La chose qui m’a particulièrement frappé est son niveau de préparation et sa capacité à incarner la fonction immédiatement. Léon XIV est un homme des «marches hautes». Cela est tout à fait remarquable dans son parcours. Alors qu’il n’était qu’un jeune religieux augustin aux États-Unis, il est parti pour le Pérou et a découvert un nouvel univers. En devenant plus tard supérieur général des Augustins, un ordre mondial, il a franchi un nouveau cap important. Évêque de Chiclayo en 2015, il est nommé préfet du dicastère pour les Évêques seulement sept ans plus tard.

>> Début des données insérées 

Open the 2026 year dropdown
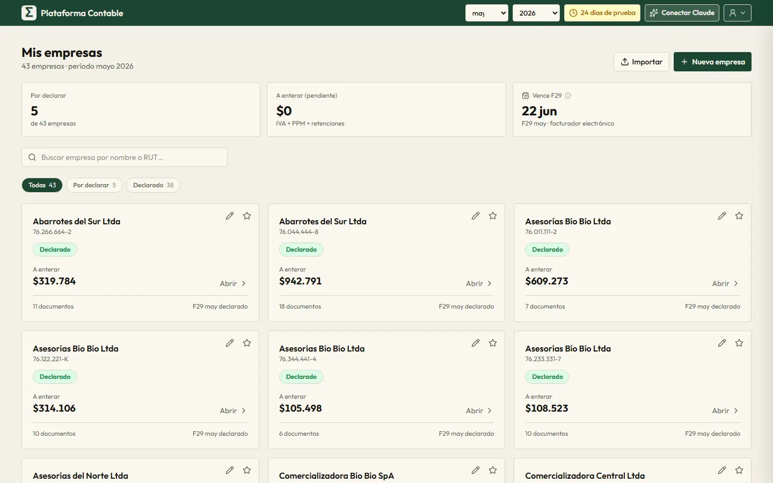Viewport: 773px width, 483px height. [536, 13]
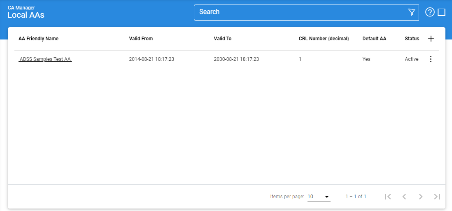The width and height of the screenshot is (452, 211).
Task: Click the search filter funnel icon
Action: (411, 12)
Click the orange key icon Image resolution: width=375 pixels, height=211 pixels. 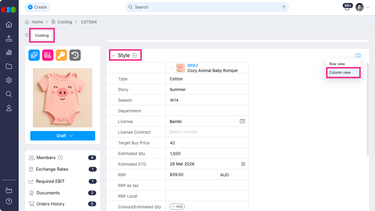click(x=61, y=55)
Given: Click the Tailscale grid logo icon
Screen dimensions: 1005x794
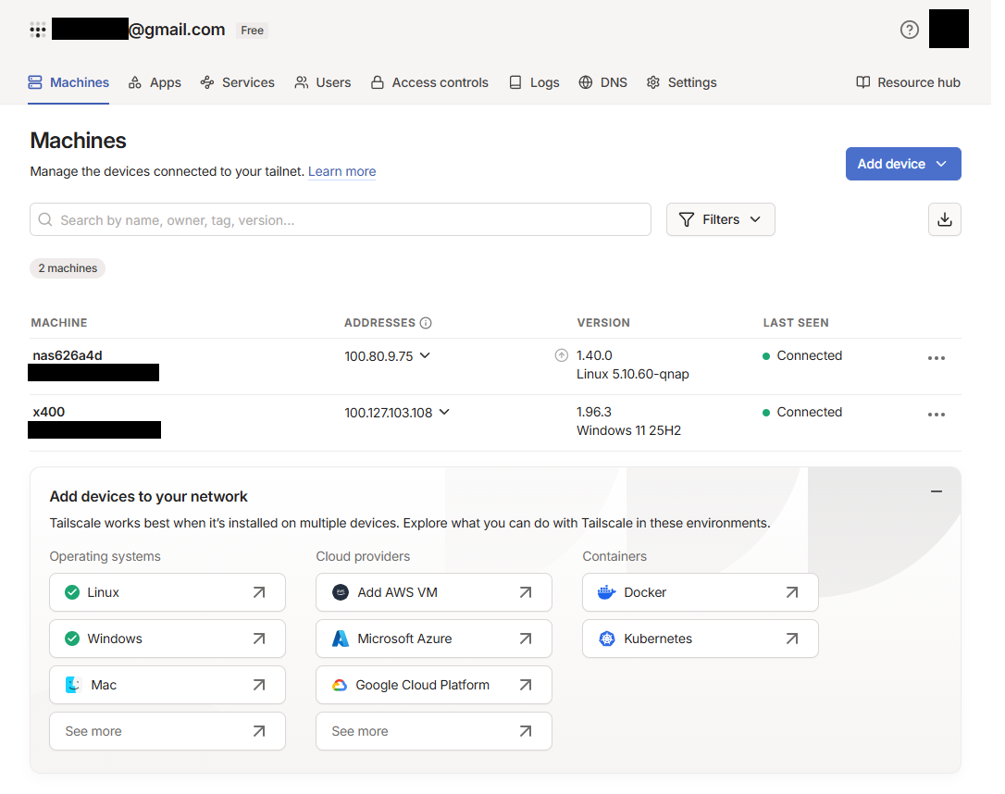Looking at the screenshot, I should point(38,30).
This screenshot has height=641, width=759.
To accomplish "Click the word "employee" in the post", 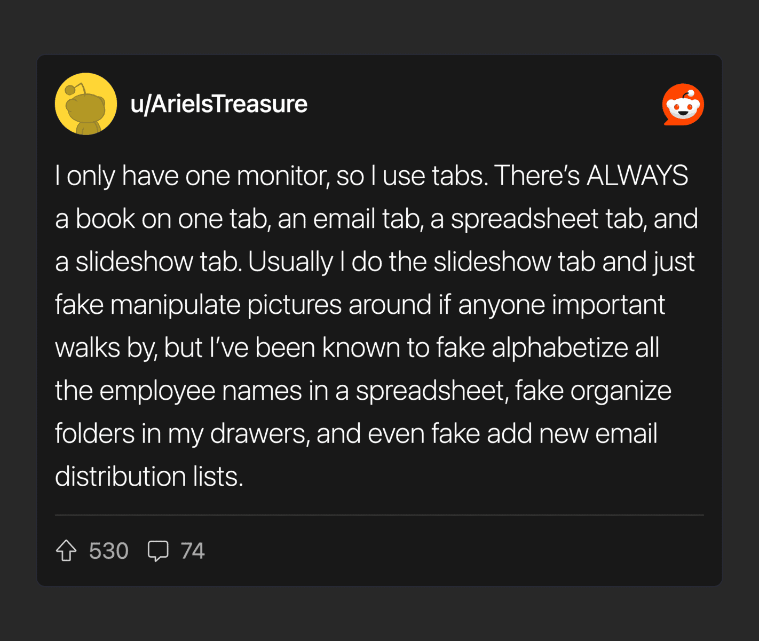I will (x=157, y=391).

À ce poste, il a très rapidement dégagé une autorité au sein de la Curie. Trois ans plus tard, il est devenu pape. Cet homme simple franchit les échelons avec une tranquillité déconcertante et le sourire rayonnant des papes.

Je dois vous avouer que, durant le conclave, quand je pensais à des candidats parmi les cardinaux, je faisais l’exercice de les imaginer devant un million de jeunes. Cet été, Léon XIV a gravi une nouvelle marche puisqu’il a réussi sa rencontre avec les centaines de milliers de jeunes venus à Rome pour le jubilé. 

« Nous le constatons: il n’est pas le pape d’un camp. » 

Cette tranquillité vous étonne-t-elle?
Non. Nous avons devant nous l’homme que nous connaissions avant. Il était réputé pour être un homme de paix et il prêche la paix, non par calcul mais par nature. Il n’était pas un idéologue ou le héro d’une sensibilité ecclésiale. Cent jours après son élection, nous le constatons: il n’est pas le pape d’un camp. 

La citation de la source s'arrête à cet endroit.